# Records supplied:
_ _ _ _
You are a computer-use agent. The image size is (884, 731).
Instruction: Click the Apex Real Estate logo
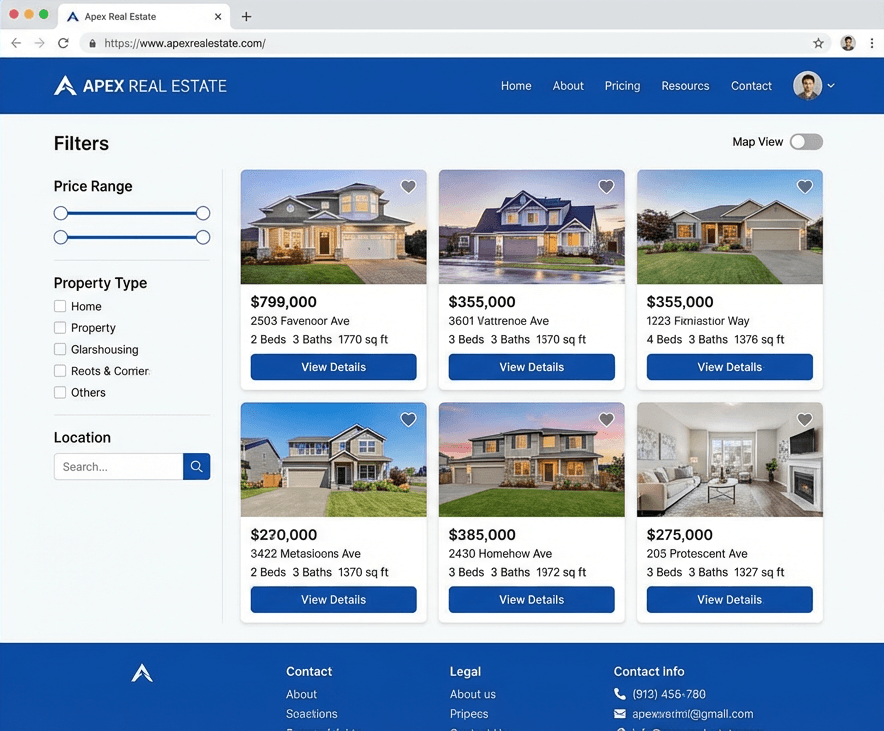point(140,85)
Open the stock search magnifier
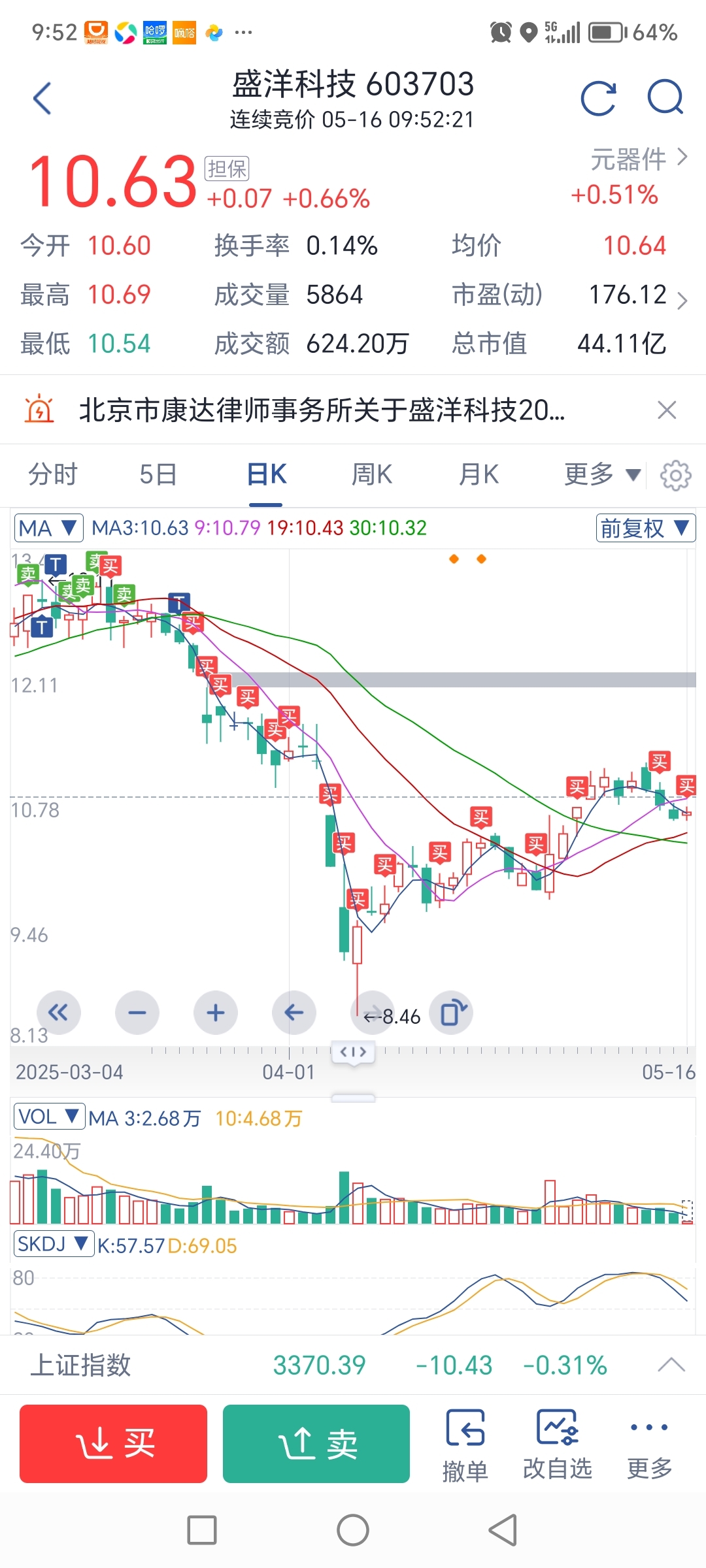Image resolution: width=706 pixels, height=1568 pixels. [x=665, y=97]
_ _ _ _
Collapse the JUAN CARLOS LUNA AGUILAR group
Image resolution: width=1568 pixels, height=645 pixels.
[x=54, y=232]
_ _ _ _
# Task details:
Format the lines from the one containing "You are a computer-use" through the one containing "Image resolution: width=706" as a JSON list of strings, one string per line and no blank lines. Leave the pictures out.

# Problem solution:
[
  "You are a computer-use agent. The image size is (884, 731).",
  "Instruction: Click the Apex Real Estate logo",
  "point(140,85)",
  "Open the stock search magnifier",
  "Image resolution: width=706 pixels, height=1568 pixels. [x=665, y=97]"
]